With 16.0 in place...
Differences:
- 16.0 lacks the keyboard name in spacebar text (as opposed to having it, but at too large a scale)
- 16.0 does not affect page text, whereas 17.0 does
These two, particularly the second one, seem like they are pretty important to fix before merge.
- the missing left-hand padding is the same for both.
This could be resolved separately.
This seems to me to be three separate issues that need to be opened for KeymanWeb.
- 16.0 does not affect page text, whereas 17.0 does
These two, particularly the second one, seem like they are pretty important to fix before merge.
Digging into this point: the naijatype
keyboard has the following in its associated CSS:
body {
background: rgb(193, 194, 193);
font-family: "Andika","DejaVu Sans","AndikaAfr","Andika Afr","Andika New Basic Compact";
}
The "affecting page text" issue is a consequence of this - we wish to preserve OSK styling, and there is some actual OSK-styling content in that CSS file.
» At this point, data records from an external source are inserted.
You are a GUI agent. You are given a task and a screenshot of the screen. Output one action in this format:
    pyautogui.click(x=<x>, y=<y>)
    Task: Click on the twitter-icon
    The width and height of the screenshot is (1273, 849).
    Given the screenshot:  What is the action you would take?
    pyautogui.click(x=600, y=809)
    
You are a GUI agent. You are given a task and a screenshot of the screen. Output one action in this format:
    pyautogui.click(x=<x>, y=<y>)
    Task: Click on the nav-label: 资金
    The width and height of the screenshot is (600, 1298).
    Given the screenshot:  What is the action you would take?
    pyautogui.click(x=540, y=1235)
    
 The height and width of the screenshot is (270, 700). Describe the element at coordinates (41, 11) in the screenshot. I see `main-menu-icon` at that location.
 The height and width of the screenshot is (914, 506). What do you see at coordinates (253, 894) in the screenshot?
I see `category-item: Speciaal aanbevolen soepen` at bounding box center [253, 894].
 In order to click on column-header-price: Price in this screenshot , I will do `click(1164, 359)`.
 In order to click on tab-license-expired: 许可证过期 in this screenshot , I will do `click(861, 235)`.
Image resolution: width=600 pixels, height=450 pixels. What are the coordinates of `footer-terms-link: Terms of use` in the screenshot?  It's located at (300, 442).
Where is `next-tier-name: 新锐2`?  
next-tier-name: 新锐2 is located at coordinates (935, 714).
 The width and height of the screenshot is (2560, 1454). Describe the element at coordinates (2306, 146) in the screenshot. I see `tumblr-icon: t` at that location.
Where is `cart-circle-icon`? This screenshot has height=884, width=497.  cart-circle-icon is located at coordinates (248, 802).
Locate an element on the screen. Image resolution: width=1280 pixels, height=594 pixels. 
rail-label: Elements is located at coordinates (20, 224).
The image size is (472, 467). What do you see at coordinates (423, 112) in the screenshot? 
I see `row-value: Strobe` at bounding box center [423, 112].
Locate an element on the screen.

It's just that some of it is decidedly not targeted for the OSK.
Things look fine for a number of other keyboards; I think the observed issues are due to interactions with that keyboard's custom CSS. If I disable use of its CSS on that page (by using a build that doesn't add it), the page is fine outside of a couple of spacebar text-size issues.
As for spacebar text, the layout-refresh isn't properly getting the correct final width for the doc-keyboard; it's defaulting to 800 instead of 960, 520, or 720 corresponding to the emulated form-factor. So, for phone layouts, it thinks the spacebar's width proportion is out of 800 pixels, not 520 pixels.
Digging into this point: the
naijatype
keyboard has the following in its associated CSS:
I've opened keymanapp/keyboards#3039 to address this.
While fixing https://github.com/keymanapp/keyman/issues/11467, I noticed that some of the font-styling for keyboards wasn't being applied. It turns out that this was due to help.keyman.com bypassing keyboard stubs (Web's equivalent to kmp.json) entirely, thus breaking the link between keyboard and fonts.
In older versions of Keyman Engine for Web, this likely wasn't an issue due to how entangled OSK code was with the rest of the Keyman Engine implementation. Part of preparing the OSK to (eventually) become a standalone module means it needs to rely on data that the OSK, by itself, has access to - and the design for that is reliant upon keyboard stub information.